« Esculape », c’est ainsi que le docteur Pierre Rentchnick signait ses chroniques médicales dans la Tribune de Genève. Une collaboration qui a duré de longues années au cours desquelles cet écrivain-médecin fut le passeur de sa passion – l’art de soigner – usant de son stylo comme d’un scalpel, ciselant la phrase comme l’on débride une plaie.« Esculape » a rejoint, récemment, au Panthéon des médecins la figure symbolique qu’il avait choisie pour pseudonyme. Il approchait de son nonante-troisième anniversaire. Que sa famille et ses amis reçoivent le modeste hommage de l’ancien galapiat de la « Julie » qui, il y a de nombreuses lunes, mettait en page les papiers du Docteur Pierre Rentchnick.
Il fut aussi l’âme et le cœur de la Revue Médecine & Hygiène et le créateur du Cardiomobile, ce véhicule radio-médicalisé qui a servi de pionnier pour le développement l’urgentisme en Suisse et au-delà.
Le grand public francophone a connu l’écrivain-médecin grâce à ses livres dont certains furent des « gros-vendeurs » : Les Orphelins mènent-ils le monde ? (Stock, en collaboration avec Pierre de Senarclens et André Haynal), Esculape chez Mao-Tsé Toung (Editions Berger-Levrault), Ces malades qui font l’histoire (Plon) surtout Ces malades qui nous gouvernent et Ces nouveaux malades qui nous gouvernent (Stock, en collaboration avec Pierre Accoce).
On se doutait un peu que maints de nos hauts dirigeants étaient de grands malades. Mais ces deux derniers ouvrages nous en administrent la plus convaincante des preuves. L’état de santé des hommes d’Etat fait désormais partie des critères essentiels pour jauger leur action. La maladie qui gouverne les gouvernants peut devenir l’un des facteurs essentiels à l’heure des choix historiques.
Ainsi, c’est dans un état de santé terriblement dégradé que Franklin D. Roosevelt s’est déplacé à Yalta (photo prise à ce moment-là) pour la fameuse conférence qui décida du partage de la planète. Mal conseillé et mal suivi par son médecin personnel, le président des Etats-Unis n’a pas résisté dans son face-à-face avec Staline.

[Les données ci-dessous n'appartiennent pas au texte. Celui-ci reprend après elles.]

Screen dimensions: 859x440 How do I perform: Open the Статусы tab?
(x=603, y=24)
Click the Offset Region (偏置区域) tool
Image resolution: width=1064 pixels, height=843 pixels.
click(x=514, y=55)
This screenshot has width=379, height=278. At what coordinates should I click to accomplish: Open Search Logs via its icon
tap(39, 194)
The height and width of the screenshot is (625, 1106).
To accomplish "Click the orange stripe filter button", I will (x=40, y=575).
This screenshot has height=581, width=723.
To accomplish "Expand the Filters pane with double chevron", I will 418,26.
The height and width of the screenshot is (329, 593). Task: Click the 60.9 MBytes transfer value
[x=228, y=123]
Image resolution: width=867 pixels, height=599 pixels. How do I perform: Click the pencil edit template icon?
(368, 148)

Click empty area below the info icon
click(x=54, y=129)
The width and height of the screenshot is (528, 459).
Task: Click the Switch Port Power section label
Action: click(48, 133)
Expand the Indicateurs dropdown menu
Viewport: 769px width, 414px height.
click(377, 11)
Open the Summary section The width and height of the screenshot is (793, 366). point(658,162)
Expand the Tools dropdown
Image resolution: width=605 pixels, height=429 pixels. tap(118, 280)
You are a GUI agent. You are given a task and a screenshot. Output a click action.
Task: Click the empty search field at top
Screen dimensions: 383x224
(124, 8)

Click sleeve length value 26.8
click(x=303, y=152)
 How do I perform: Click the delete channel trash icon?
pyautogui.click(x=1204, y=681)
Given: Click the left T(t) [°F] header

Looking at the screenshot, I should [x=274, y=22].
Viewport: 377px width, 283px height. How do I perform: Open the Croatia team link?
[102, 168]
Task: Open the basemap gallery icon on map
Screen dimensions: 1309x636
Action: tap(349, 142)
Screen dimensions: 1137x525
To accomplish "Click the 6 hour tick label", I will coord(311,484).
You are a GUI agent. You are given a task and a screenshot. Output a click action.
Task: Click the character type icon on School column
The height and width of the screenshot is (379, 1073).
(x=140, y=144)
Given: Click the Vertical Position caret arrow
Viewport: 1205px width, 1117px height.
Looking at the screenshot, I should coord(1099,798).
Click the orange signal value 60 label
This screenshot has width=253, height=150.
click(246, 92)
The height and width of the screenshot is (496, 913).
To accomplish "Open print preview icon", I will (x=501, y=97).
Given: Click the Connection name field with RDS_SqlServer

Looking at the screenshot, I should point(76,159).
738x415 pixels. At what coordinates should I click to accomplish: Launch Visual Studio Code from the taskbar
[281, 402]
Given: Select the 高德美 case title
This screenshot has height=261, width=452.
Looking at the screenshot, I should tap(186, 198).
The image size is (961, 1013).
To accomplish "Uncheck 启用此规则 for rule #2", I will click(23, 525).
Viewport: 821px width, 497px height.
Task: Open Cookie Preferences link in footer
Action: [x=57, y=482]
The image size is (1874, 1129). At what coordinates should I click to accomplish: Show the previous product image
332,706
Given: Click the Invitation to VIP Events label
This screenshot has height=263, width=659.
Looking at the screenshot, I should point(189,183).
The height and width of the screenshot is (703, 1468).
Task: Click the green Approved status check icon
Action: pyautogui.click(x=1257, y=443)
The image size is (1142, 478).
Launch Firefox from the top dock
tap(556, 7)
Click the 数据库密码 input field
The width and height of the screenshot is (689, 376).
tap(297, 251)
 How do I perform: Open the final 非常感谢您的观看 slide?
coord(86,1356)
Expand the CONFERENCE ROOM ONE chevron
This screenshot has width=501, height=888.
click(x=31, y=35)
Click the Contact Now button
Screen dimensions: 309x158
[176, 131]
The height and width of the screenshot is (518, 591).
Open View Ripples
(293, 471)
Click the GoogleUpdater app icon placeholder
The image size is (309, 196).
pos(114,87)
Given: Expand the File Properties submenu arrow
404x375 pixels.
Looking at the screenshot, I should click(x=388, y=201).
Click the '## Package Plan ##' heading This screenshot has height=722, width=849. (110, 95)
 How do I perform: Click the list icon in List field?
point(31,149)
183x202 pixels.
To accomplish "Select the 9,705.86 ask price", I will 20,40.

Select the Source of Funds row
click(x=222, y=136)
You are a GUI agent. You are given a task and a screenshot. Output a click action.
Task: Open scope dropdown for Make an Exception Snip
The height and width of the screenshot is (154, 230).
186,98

Churchill n’a pu qu’assister impuissant à cet échange inégal, la Grande-Bretagne – victorieuse mais épuisée – n’étant plus en mesure de se substituer à la puissance américaine pour s’opposer à l’ogre stalinien. Six semaines plus tard, Roosevelt mourait. Et le docteur Rentchnick de conclure que si Staline avait eu en face de lui un Truman alors en pleine forme, le sort de l’Europe de la seconde moitié du XXe siècle en aurait été sans doute différent.
De Moshe Dayan à de Gaulle – en passant par Staline, Churchill, Khomeini, Kennedy, Pompidou et tant d’autres – la courbe de température des dirigeants a souvent donné la fièvre à leurs peuples. Et que dire de François Mitterrand qui a régné avec un cancer durant deux septennats, sans que les citoyens qui l’ont porté à la présidence n’en sachent rien ?
Ces ouvrages décrivent aussi toute la complexité qui se noue entre le médecin, son patient qui, jamais, ne sera « comme un autre » et le secret médical qui se mue alors en secret d’Etat. De leur lecture, on en sort convaincu que la soif du pouvoir n’est autre chose qu’une forme de maladie, hélas inguérissable. Une maladie dont nous payons tous, peu ou prou, le prix. Nous devons à « Esculape » d’avoir mis le doigt sur cette plaie incicatrisable.